I'd say alot has happened, but I'd be lying. I'll give a (probably somewhat inaccurate) chronological list of the highlights.

at some point in late june or early july of '08, I got hired by walgreen's on state street. I worked in the photo department. Since photo techs are dealing with machines that grind and gnash, and lots of nasty chemicals that burn and poison, they assumed that anyone who ended up qualifying for it had to have at least half a brain, and consequently I got payed a whole dollar over minimum wage, which was a dollar more than anyone who wasn't in photo made. It was tolerable but exceedingly boring and depressing. Complete waste of the summer months. I worked there for about 6 months before I forgot to come in a few times and got canned.

While I was still working in there, in august of 08, my parents and I went back to Canandaigua, the place I was born. It was really neat to see it all again, and to see how accurate my memories of the place were. Surprisingly, they were usually dead on, even though I moved to Watertown at age 3. The shrubs my dad had planted before we moved, which were little arbor vitaes, are about twenty feet high now. Hundreds of photos taken. A pile of bricks I had played on as a baby were still there, in the middle of an old farm field.

I got fired two days before christmas '08, which was awesome as far as I was concerned, because some asshole had slated me to work all day the 25th. I decided that since I had started taking fluoxetine in august, and wasn't having to devote as much emotional energy to preserving my sanity as I'd had to for the previous year and some, I'd attempt to return to school and actually get some worthwhile grades, So I didn't try to find a new job.

Well to make a long and boring story shorter, I failed just as miserably as I ever had (although this time, thankfully, I had the presence of mind to withdraw from classes) and fell into an almighty k-hole of a depressive episode to boot. I think I recorded in one of my previous posts the uplifting revelation I experienced on my front porch a couple years back? I'm pretty sure I did. Well, that experience and its aftereffects somewhat limited my tribulations; what otherwise would have been a traumatic stretch of time was simply an unpleasant and drawn-out battle against complete apathy. But at last, as all things do, it came to an end, and I was left feeling a bit brittle, but otherwise more or less myself.
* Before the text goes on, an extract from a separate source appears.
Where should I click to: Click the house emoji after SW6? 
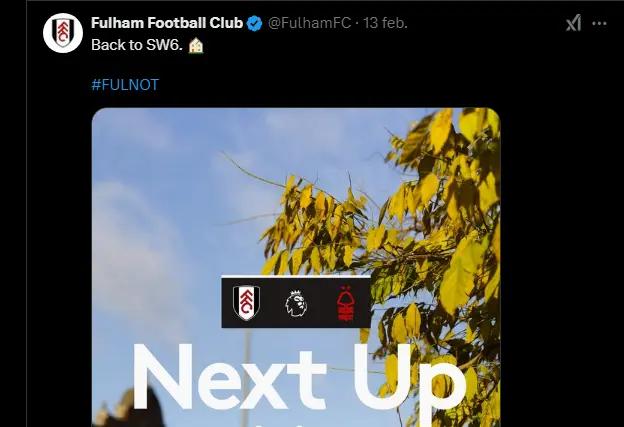tap(196, 45)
That was probably eight or nine months ago, I can't keep track of the time. I've been working for my mother ever since, both as an assistant with the kids and as a general maintenance-mongrel. It's actually been quite pleasant. Her business has really taken off in the last year; she now has three assistants in addition to myself, two of them registered nurses, and she has nearly thirty children enrolled. She recently rented the apartment next door to us so that she could have a place to relax away from her daily grind, she'll be living there as soon as the renovations are completed. One of the assistants will likely be moving in to take over for mom completely, so that she can finally enjoy an odd sort of semi-retirement, which she richly deserves.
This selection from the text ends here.